In the listing that follows, the lines starting at the one containing "You are a computer-use agent. This" and ending at the one containing "Given: Click the +0,65%" are to be returned exactly, both boundary lines included, and no others.

::::

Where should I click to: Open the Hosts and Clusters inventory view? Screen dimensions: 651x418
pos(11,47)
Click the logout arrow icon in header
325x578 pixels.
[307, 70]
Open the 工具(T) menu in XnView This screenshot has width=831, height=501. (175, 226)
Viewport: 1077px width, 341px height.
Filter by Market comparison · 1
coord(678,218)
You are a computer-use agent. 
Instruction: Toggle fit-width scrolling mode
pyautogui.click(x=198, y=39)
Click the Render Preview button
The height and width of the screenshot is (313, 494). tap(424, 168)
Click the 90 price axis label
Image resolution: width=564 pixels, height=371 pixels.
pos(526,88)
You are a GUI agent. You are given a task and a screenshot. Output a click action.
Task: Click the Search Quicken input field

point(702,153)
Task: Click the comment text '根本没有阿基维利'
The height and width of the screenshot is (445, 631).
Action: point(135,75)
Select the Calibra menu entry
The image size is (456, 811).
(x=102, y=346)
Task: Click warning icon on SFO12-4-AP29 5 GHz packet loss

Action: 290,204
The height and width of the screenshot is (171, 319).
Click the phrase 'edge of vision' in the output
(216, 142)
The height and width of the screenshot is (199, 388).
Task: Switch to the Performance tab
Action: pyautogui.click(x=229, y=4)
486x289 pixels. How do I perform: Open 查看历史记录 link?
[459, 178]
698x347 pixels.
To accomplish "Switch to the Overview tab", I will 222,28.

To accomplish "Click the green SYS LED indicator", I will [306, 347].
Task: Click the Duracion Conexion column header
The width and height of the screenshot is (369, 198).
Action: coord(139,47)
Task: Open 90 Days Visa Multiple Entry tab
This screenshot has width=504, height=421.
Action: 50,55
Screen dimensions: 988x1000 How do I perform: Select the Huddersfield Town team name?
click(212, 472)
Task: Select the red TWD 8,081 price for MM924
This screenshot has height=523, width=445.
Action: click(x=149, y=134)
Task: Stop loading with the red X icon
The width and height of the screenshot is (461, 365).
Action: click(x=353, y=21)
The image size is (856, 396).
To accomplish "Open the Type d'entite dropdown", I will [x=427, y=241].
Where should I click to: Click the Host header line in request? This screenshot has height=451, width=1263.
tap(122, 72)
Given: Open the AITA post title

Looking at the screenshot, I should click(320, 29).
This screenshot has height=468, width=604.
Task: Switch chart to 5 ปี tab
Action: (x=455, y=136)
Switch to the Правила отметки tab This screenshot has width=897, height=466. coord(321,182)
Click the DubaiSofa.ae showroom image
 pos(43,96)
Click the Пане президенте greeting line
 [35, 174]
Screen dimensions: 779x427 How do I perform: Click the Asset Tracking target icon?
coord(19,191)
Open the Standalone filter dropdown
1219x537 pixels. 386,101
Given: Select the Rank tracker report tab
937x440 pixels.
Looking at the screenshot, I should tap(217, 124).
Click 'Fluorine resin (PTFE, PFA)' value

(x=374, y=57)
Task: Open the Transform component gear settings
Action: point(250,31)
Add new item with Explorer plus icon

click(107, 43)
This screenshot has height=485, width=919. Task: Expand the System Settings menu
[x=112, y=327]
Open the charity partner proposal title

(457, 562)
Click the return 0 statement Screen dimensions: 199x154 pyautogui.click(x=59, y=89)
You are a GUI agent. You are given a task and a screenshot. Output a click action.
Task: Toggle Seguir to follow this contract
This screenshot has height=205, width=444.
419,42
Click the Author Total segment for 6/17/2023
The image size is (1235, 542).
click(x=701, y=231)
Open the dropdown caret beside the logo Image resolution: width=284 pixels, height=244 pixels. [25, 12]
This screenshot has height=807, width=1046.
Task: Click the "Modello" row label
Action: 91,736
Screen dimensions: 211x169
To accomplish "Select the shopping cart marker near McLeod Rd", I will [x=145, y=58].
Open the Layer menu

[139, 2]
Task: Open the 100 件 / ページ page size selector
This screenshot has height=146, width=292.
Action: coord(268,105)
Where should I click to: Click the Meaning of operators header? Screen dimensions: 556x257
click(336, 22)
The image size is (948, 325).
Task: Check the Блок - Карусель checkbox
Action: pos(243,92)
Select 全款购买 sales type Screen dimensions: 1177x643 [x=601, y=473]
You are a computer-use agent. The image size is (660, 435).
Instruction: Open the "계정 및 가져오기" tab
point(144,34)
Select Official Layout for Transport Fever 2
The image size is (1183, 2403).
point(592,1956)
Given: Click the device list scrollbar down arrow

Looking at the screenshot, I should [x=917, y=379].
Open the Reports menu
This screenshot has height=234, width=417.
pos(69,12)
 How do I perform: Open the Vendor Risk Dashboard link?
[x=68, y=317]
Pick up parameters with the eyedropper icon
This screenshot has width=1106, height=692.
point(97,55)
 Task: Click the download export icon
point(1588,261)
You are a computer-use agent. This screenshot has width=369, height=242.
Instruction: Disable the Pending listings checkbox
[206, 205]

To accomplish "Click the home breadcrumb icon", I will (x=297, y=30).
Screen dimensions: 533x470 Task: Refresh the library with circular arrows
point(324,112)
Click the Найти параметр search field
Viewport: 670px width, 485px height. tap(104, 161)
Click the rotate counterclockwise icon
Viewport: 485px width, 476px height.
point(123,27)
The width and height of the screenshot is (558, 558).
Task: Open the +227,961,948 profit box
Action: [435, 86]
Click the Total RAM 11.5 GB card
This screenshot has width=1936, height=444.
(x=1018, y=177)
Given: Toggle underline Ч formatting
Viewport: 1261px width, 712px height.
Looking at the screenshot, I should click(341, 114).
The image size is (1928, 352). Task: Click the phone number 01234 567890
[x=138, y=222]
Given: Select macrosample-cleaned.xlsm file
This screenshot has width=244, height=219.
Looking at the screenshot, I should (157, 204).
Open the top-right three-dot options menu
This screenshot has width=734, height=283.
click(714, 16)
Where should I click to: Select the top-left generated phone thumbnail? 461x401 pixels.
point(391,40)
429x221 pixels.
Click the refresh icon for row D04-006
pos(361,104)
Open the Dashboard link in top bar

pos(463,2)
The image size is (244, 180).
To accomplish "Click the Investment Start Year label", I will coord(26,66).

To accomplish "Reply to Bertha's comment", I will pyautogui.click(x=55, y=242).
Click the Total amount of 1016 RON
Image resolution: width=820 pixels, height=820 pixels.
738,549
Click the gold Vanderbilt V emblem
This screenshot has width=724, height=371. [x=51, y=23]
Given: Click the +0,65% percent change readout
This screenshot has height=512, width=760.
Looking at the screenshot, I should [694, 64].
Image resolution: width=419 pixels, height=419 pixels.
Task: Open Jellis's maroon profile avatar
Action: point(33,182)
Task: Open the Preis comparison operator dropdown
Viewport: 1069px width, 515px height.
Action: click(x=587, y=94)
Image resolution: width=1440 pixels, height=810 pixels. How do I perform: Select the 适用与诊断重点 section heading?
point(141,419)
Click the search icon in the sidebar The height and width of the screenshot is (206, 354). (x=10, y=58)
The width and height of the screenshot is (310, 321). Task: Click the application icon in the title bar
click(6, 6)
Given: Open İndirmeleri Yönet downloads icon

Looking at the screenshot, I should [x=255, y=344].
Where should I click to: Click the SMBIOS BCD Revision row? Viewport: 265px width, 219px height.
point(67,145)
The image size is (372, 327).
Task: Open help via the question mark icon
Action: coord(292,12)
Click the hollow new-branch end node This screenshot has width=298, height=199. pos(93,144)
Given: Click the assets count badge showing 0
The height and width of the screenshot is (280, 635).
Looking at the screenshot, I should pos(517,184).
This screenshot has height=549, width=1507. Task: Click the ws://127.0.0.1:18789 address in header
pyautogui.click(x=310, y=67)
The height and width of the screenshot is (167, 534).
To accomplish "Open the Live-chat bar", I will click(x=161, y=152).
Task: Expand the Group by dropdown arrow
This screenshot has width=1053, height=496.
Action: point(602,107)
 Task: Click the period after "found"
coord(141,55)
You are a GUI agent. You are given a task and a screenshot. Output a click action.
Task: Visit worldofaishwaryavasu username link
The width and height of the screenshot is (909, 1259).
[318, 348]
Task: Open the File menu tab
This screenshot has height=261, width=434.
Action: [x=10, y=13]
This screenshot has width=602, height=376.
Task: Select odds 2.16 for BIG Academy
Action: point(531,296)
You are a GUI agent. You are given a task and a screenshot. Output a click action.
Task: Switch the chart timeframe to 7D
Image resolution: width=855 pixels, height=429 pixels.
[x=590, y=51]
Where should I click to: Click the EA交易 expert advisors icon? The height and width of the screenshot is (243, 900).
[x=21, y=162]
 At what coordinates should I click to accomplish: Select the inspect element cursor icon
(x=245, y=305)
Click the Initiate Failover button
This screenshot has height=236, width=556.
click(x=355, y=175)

::::

■ Solution to the problem
You are a computer-use agent. This screenshot has width=369, height=242.
Instruction: Disable the Pending listings checkbox
[206, 205]

To accomplish "Click the home breadcrumb icon", I will (x=297, y=30).
Screen dimensions: 533x470 Task: Refresh the library with circular arrows
point(324,112)
Click the Найти параметр search field
Viewport: 670px width, 485px height. tap(104, 161)
Click the rotate counterclockwise icon
Viewport: 485px width, 476px height.
point(123,27)
The width and height of the screenshot is (558, 558).
Task: Open the +227,961,948 profit box
Action: [435, 86]
Click the Total RAM 11.5 GB card
This screenshot has width=1936, height=444.
(x=1018, y=177)
Given: Toggle underline Ч formatting
Viewport: 1261px width, 712px height.
Looking at the screenshot, I should click(341, 114).
The image size is (1928, 352). Task: Click the phone number 01234 567890
[x=138, y=222]
Given: Select macrosample-cleaned.xlsm file
This screenshot has width=244, height=219.
Looking at the screenshot, I should (157, 204).
Open the top-right three-dot options menu
This screenshot has width=734, height=283.
click(714, 16)
Where should I click to: Select the top-left generated phone thumbnail? 461x401 pixels.
point(391,40)
429x221 pixels.
Click the refresh icon for row D04-006
pos(361,104)
Open the Dashboard link in top bar

pos(463,2)
The image size is (244, 180).
To accomplish "Click the Investment Start Year label", I will coord(26,66).

To accomplish "Reply to Bertha's comment", I will pyautogui.click(x=55, y=242).
Click the Total amount of 1016 RON
Image resolution: width=820 pixels, height=820 pixels.
738,549
Click the gold Vanderbilt V emblem
This screenshot has width=724, height=371. [x=51, y=23]
Given: Click the +0,65% percent change readout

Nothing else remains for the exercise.